Food Protein Induced Enterocolitis Syndrome (FPIES)
Food protein-induced enterocolitis syndrome (FPIES) is an adverse food reaction involving the immune system that mainly affects infants and young children. It is caused by an allergic reaction to one or more ingested foods which results in inflammation of the small and large intestine.
Symptoms of profuse vomiting (and sometimes diarrhoea) most commonly occur two to four hours after eating a food that has been recently introduced into the diet. Some children may become pale, floppy, have reduced body temperature, and/or blood pressure during a reaction.
Avoidance of the trigger food protein/s is currently the only effective treatment option. However, most children will outgrow their FPIES in the preschool years.
How is FPIES different to many common food allergies?
It is possible for a child with FPIES to also have Immunoglobulin E (IgE) mediated allergies to other foods and to have other allergic diseases such as eczema and asthma. However, FPIES is not caused by IgE, and:
- Is usually a delayed reaction.
- Reactions only involve the gastrointestinal system.
- No hives, welts or swellings are seen on the face or body.

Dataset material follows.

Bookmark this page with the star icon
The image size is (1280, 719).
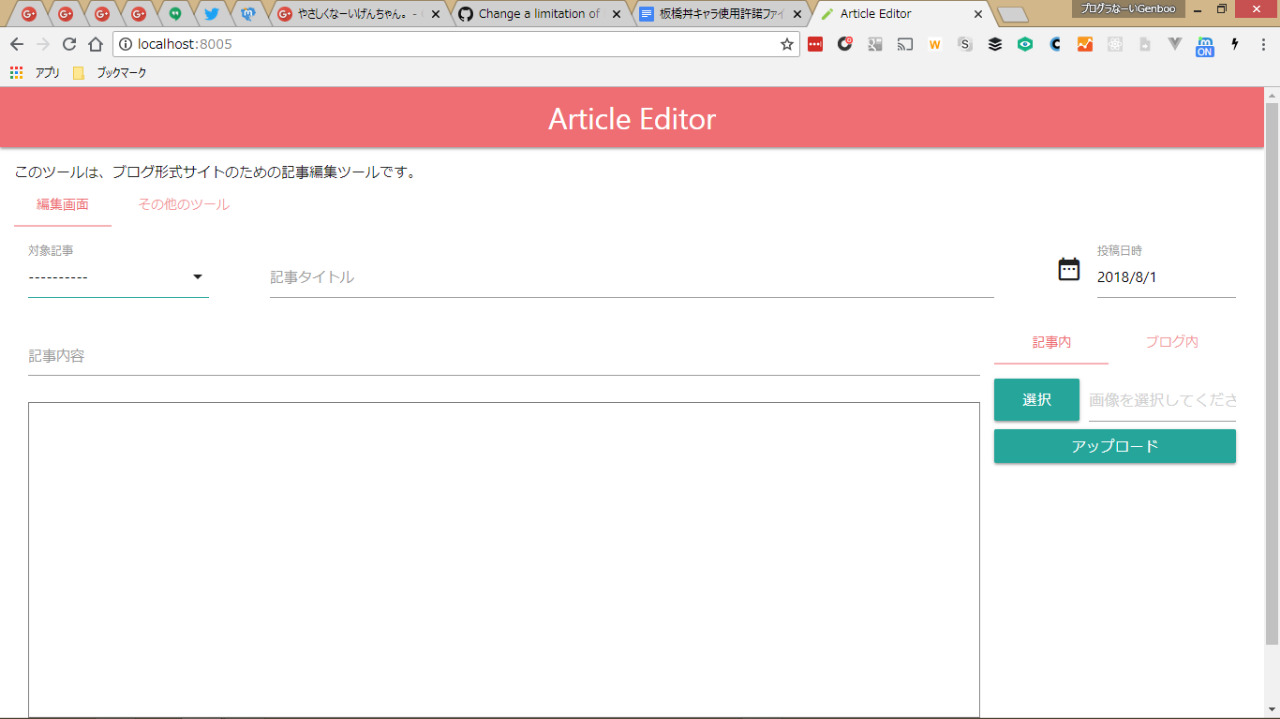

- Is not associated with anaphylaxis.
- Adrenaline (epinephrine) autoinjectors are NOT used to treat the reaction.
Which foods can trigger FPIES?
The most common FPIES triggers are rice, cow's milk (dairy) and soy. However, almost any food can cause an FPIES reaction, including cereals such as rice, oats, eggs, legumes and meats such as chicken and seafood. FPIES rarely occurs in exclusively breastfed infants.
Is it possible to have FPIES to more than one food?
Some children have FPIES to more than one food protein. For example, some children with FPIES to cow’s milk have been noted to react to soy, and some with FPIES to rice have also reacted to oats. Children with FPIES to chicken may react to other poultry such as turkey.
Symptoms of FPIES
A typical FPIES reaction begins with profuse vomiting around 2 to 4 hours after ingesting the trigger food/s, often followed by diarrhoea which can last for several days. Occasionally a shorter time frame may be seen. In the most severe FPIES reactions, vomiting and diarrhoea can cause serious dehydration. Children with FPIES can have poor growth if they continue to ingest trigger food/s.
How is FPIES diagnosed?
There are no laboratory or skin tests which can confirm a diagnosis of FPIES. This makes diagnosis difficult.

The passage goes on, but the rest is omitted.